- Activity
Check each line of the listing below for the string "column", then copy every line that has it.

..........

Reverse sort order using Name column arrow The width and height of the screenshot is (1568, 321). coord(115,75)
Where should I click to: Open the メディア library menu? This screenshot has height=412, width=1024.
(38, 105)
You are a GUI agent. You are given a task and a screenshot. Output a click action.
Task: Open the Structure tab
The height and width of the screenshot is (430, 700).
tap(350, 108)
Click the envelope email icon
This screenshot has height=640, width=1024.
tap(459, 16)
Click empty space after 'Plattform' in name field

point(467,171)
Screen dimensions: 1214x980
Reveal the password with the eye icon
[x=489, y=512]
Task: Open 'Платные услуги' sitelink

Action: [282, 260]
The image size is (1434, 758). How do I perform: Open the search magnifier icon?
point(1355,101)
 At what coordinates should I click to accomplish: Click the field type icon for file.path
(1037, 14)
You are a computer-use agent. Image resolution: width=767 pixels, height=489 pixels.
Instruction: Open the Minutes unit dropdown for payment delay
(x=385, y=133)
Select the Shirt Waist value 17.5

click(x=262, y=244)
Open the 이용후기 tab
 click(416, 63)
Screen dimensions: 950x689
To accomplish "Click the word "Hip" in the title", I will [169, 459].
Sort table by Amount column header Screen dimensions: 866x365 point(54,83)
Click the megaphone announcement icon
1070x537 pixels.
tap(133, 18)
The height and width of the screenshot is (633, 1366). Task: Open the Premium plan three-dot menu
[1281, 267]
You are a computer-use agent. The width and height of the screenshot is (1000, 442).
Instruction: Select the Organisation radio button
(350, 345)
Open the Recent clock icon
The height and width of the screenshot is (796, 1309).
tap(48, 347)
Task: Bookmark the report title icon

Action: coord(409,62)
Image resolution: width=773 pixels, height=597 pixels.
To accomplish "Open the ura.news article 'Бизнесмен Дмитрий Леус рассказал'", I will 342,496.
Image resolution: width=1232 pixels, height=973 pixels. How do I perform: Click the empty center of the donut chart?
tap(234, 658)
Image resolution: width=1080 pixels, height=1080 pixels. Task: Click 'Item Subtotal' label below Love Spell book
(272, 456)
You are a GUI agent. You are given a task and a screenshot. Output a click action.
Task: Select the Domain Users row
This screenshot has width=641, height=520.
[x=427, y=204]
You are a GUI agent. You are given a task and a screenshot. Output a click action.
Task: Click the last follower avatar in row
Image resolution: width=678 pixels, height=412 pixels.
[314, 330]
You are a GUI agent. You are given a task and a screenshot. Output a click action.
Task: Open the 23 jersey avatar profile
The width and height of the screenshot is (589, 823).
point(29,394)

..........

- Task answer
Reverse sort order using Name column arrow The width and height of the screenshot is (1568, 321). coord(115,75)
Sort table by Amount column header Screen dimensions: 866x365 point(54,83)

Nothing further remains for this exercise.